En 2025, se han entregado cientos de nuevos vehículos y drones, y se han incrementado las medidas de control en la frontera, como la construcción de una verja inteligente. Estas acciones sugieren un esfuerzo por mantener la integridad y soberanía nacional, más que una apertura a una supuesta «haitianización». Además, las Fuerzas Armadas dominicanas están regidas por la Constitución y leyes que exigen lealtad al país y obediencia al poder civil, lo que implica procesos de reclutamiento y verificación de identidad.
Sin embargo, las tensiones históricas y la proximidad geográfica con Haití, junto con la migración significativa de haitianos a la República Dominicana, alimentan percepciones y temores en algunos sectores de la población. La falta de transparencia en datos específicos sobre el origen de los militares —algo que el gobierno no publica detalladamente— puede dar pie a especulaciones. A esto se suma la narrativa de grupos que ven la migración haitiana como una real amenaza a la identidad nacional, lo que amplifica estas discusiones.

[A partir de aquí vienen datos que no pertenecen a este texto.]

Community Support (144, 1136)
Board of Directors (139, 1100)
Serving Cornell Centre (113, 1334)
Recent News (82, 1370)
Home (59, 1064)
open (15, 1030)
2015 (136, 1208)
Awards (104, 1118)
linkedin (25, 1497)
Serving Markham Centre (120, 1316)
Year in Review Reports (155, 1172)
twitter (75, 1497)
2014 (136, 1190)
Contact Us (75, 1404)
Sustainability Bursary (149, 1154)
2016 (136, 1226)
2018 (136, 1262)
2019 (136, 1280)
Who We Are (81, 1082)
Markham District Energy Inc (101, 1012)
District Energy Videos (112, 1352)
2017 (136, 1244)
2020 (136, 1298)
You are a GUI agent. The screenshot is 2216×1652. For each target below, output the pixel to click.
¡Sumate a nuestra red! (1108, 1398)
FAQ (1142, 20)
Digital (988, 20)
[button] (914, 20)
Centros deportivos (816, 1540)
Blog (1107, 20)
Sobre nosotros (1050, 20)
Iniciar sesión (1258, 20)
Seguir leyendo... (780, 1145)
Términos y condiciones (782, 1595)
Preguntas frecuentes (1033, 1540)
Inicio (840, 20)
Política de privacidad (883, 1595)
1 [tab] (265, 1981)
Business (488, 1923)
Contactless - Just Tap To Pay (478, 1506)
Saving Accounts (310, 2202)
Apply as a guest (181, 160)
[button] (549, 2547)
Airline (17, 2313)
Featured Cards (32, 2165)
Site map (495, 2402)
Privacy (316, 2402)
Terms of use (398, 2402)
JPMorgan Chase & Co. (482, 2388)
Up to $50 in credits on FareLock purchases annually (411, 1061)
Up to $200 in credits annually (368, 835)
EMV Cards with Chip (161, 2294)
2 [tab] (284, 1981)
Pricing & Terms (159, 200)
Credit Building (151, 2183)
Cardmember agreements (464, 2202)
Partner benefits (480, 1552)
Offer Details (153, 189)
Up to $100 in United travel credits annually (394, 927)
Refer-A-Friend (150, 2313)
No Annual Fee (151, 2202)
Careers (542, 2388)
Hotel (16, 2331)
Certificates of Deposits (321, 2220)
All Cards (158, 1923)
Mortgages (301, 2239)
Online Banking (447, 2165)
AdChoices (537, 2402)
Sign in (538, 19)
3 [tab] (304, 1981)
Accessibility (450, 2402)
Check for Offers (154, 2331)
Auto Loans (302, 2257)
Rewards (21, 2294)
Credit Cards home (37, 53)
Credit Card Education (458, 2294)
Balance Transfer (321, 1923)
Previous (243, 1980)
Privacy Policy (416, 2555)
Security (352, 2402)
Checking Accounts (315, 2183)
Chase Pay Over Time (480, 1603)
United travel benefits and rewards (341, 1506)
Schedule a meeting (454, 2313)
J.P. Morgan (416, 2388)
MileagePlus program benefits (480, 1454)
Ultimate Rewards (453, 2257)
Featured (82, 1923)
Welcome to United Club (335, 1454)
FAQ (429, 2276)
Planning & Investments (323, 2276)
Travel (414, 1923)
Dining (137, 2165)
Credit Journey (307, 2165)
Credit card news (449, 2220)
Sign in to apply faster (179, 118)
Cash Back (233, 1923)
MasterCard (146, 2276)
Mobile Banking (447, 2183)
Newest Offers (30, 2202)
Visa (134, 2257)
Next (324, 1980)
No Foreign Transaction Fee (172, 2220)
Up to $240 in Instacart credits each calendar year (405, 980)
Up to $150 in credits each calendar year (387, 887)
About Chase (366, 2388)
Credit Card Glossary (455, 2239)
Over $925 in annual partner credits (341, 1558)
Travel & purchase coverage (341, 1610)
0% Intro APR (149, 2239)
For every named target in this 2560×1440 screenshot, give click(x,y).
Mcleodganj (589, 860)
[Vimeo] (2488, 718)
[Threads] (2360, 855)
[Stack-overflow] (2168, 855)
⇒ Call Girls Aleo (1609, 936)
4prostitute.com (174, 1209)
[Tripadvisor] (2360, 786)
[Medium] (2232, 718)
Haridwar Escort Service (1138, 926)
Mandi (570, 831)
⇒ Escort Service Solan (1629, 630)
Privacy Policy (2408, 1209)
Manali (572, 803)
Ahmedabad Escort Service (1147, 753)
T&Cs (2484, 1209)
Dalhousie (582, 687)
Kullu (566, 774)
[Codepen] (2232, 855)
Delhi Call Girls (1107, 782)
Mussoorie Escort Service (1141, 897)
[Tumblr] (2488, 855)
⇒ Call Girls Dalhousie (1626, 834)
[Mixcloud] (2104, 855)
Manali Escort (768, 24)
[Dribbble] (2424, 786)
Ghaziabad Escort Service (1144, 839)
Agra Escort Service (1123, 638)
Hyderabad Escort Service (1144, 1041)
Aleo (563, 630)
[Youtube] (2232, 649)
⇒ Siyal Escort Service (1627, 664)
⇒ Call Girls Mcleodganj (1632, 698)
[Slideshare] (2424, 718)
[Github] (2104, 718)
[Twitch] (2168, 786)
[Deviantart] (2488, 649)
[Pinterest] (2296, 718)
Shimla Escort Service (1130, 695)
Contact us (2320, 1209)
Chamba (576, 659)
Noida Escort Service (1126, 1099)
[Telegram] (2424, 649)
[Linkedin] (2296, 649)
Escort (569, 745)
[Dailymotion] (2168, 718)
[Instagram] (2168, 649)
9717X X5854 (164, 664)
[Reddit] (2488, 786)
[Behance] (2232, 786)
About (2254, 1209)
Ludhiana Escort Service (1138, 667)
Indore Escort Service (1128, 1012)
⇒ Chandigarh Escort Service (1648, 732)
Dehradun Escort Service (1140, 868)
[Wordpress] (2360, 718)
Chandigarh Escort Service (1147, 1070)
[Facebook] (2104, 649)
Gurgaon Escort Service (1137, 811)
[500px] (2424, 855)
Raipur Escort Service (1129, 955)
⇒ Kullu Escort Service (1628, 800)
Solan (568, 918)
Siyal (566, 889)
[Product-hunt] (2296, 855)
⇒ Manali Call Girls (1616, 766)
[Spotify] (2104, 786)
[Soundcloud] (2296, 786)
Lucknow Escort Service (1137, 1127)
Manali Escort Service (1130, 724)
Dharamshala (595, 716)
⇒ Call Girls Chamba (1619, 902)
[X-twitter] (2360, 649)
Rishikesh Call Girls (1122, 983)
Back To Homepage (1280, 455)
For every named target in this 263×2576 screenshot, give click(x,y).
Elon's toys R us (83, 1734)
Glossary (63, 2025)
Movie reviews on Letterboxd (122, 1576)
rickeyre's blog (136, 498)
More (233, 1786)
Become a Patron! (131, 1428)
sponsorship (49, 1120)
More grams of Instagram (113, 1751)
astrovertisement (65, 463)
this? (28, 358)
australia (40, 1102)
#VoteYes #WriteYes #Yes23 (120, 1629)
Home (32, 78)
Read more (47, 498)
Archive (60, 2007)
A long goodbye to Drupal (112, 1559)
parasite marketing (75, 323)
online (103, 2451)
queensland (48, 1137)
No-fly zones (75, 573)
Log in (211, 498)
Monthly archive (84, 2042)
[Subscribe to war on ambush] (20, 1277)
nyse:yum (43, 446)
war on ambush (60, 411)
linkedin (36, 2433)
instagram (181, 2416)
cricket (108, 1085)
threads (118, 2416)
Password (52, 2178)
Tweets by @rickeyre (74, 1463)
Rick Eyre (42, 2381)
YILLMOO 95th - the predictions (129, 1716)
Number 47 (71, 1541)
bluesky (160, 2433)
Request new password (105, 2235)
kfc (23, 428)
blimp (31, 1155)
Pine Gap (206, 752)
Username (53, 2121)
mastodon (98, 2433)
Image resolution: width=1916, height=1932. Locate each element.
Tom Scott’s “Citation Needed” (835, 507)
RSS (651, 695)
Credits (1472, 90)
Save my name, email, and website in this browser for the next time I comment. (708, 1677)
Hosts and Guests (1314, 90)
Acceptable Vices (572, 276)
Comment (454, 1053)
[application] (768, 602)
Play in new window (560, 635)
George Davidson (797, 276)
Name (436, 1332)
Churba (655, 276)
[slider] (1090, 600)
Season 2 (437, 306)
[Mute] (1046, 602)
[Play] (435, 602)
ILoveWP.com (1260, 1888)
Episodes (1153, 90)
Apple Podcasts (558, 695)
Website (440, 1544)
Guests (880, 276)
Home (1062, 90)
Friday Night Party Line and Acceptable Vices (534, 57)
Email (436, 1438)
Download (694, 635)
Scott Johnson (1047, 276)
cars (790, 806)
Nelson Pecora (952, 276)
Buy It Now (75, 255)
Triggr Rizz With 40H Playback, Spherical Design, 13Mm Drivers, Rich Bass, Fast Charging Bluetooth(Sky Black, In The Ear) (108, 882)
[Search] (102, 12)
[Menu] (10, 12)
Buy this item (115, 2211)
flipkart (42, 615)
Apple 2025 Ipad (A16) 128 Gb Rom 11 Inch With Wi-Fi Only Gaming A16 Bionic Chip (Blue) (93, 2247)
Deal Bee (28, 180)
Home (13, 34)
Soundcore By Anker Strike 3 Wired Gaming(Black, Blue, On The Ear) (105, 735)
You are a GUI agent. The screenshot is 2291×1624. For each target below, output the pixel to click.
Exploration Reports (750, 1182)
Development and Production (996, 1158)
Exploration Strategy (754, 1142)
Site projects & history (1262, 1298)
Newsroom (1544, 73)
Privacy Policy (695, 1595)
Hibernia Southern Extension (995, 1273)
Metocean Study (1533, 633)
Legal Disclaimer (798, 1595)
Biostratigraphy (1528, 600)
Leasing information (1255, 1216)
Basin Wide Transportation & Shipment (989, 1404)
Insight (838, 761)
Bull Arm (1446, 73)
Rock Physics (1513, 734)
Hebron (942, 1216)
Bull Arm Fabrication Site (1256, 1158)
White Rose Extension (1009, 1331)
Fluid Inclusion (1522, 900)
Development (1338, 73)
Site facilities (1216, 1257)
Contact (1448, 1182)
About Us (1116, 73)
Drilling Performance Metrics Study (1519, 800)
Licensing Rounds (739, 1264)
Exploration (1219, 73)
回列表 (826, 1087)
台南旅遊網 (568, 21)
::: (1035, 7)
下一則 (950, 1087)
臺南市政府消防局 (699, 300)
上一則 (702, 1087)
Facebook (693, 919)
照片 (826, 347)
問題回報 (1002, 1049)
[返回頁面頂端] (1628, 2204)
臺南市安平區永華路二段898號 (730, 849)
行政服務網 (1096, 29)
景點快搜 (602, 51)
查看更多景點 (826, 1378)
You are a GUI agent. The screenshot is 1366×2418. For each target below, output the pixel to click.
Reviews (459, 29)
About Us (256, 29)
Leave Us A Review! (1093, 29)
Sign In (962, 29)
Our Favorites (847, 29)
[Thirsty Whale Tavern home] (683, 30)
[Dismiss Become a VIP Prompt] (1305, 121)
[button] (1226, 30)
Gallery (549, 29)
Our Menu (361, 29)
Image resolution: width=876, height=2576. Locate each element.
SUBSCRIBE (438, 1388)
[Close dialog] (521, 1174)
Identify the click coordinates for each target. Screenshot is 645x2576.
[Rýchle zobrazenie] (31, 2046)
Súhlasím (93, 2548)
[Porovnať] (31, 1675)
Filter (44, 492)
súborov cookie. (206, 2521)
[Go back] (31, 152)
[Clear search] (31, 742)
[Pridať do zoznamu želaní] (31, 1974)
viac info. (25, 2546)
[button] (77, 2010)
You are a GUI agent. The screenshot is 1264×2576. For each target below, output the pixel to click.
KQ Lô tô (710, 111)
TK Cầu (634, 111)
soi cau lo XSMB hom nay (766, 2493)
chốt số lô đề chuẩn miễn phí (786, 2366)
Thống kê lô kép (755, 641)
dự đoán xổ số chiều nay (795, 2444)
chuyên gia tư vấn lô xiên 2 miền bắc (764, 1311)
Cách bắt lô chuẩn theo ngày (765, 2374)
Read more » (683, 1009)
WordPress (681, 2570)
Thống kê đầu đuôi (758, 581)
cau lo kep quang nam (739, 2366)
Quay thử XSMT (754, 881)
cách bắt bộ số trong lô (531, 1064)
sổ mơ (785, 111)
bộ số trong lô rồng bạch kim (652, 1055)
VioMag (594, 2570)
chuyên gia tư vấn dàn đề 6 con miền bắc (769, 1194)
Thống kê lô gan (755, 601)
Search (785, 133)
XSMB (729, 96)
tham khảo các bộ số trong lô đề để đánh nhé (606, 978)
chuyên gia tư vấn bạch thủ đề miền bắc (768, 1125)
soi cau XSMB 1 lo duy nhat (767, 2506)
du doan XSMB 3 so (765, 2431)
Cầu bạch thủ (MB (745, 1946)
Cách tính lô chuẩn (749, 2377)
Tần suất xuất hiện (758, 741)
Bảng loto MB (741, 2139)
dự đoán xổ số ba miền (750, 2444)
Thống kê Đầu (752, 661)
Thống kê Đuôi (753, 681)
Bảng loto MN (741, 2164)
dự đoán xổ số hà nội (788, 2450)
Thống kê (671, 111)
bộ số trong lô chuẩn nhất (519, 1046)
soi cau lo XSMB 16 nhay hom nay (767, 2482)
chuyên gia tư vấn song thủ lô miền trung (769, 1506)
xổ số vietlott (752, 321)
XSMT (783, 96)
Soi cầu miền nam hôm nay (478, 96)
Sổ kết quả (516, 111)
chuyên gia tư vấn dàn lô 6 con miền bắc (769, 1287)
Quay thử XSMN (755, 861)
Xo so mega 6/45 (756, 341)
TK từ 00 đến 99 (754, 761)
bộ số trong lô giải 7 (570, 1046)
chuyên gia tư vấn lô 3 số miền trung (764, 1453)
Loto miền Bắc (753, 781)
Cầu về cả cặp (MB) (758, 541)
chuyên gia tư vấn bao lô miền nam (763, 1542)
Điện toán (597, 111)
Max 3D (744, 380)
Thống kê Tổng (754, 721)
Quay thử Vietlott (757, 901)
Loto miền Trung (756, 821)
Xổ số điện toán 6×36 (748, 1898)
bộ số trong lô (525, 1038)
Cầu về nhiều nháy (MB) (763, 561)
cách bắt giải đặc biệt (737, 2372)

No hay pruebas oficiales ni estadísticas públicas que confirmen una «haitianización» de las Fuerzas Armadas dominicanas en 2025. Lo que existe es una mezcla de temores y rumores, sentimientos nacionalistas y preocupaciones legítimas sobre seguridad fronteriza, pero el gobierno y el Ministerio de Defensa deben seguir dando muestras de que están enfocados en reforzar sus instituciones más que en permitir una infiltración. Para una respuesta definitiva, serían necesarios datos concretos del Ministerio de Defensa, que no están disponibles actualmente en el dominio público.